What is garlic?
Garlic, the bulb of the plant Allium sativum, is a well-known herb and food flavoring substance. As a supplement, it may be administered in its raw form as the fresh bulb, as an oil or a liquid alcohol extract, or as a dried powder in gelatin capsules.
Why recommend administration of garlic to my pet?
Herbalists recommend the use of garlic as an antibacterial or antifungal agent, and to lower blood lipids and cholesterol in people. It is also used in an attempt to lower blood pressure and inhibit tumor formation. Many of these uses are not substantiated in clinical testing.
In pets, garlic is often recommended to decrease internal and external parasites. Flea control products for dogs and cats that utilize garlic abound on pet supply store shelves.
How much experience is there with the use of garlic in pets?
Garlic has been used in products for flea control in dogs and cats for many years.
How much research has been conducted on this supplement?
Despite the abundance of products that utilize garlic as a method of flea control in dogs and cats, research supporting its efficacy is lacking. There are some anecdotal reports of an anti-parasitic effect of garlic in dogs and cats.
"Despite the abundance of products that utilize garlic as a method of flea control in dogs and cats, research supporting its efficacy is lacking."
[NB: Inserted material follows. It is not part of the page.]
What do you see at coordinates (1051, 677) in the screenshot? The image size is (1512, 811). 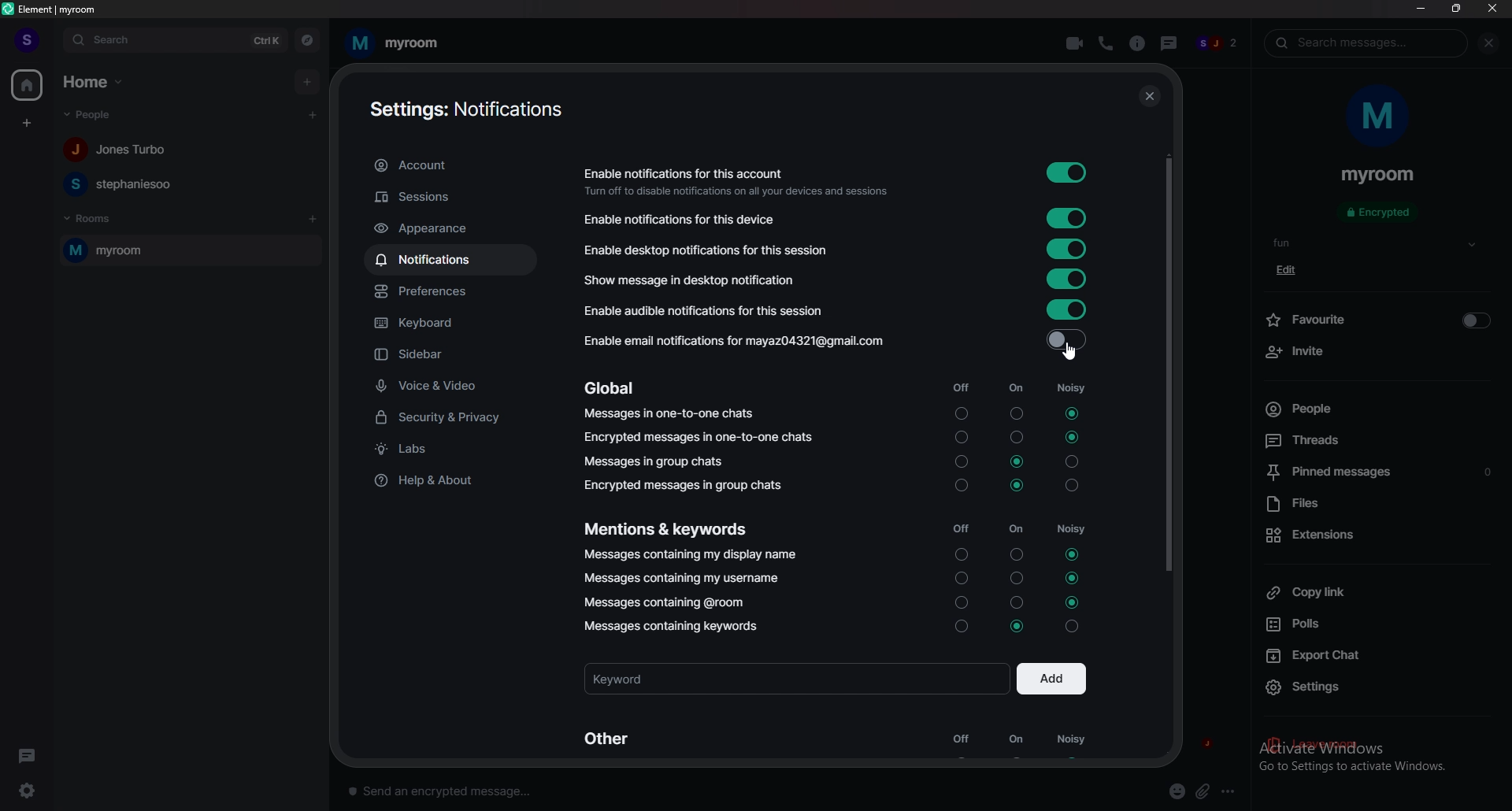 I see `add` at bounding box center [1051, 677].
A minimal amount of research suggests that garlic may be effective in killing Giardia (an intestinal protozoan parasite) and dermatophytes (e.g. ringworm fungus) in dogs and cats. It also appears that garlic may reduce blood pressure in dogs and help minimize aminoglycoside (a particular type of antibiotic) toxicity in many species. Some laboratory studies have illustrated an ability of garlic to inhibit tumor formation and lower blood pressure.
"...these effects must be considered marginal..."
All of these effects must be considered marginal, and weighed against the potential for garlic to damage the red blood cells of dogs and cats.
How safe is garlic?
Garlic may increase insulin secretion in type I diabetes and should probably be researched for potential benefits to diabetic dogs. Meanwhile, it should be used carefully in diabetic animals receiving insulin therapy. Garlic also may delay blood clotting and enhance the action of anticoagulant medication. It should not be used in animals with bleeding disorders.
"...the use of garlic in dogs and cats...resulting in damage to red blood cells..."
The most important concern surrounding the use of garlic in dogs and cats is its ability to induce oxidative stress, resulting in damage to red blood cells, placing the animal at risk for anemia. Larger doses are likely required for this effect, and garlic can probably be used safely at low levels provided red blood cell parameters are routinely evaluated. Concurrent administration of anti-oxidants may also protect against the red blood cell damaging effects of garlic.
Where do I obtain garlic and do I need a prescription?
Pet owners are cautioned against buying supplements without knowledge of the manufacturer, as supplements are not highly regulated and some supplements may not contain the labelled amount of ingredients. A prescription is not needed for garlic. Your veterinarian may have preferred supplements that he or she will recommend.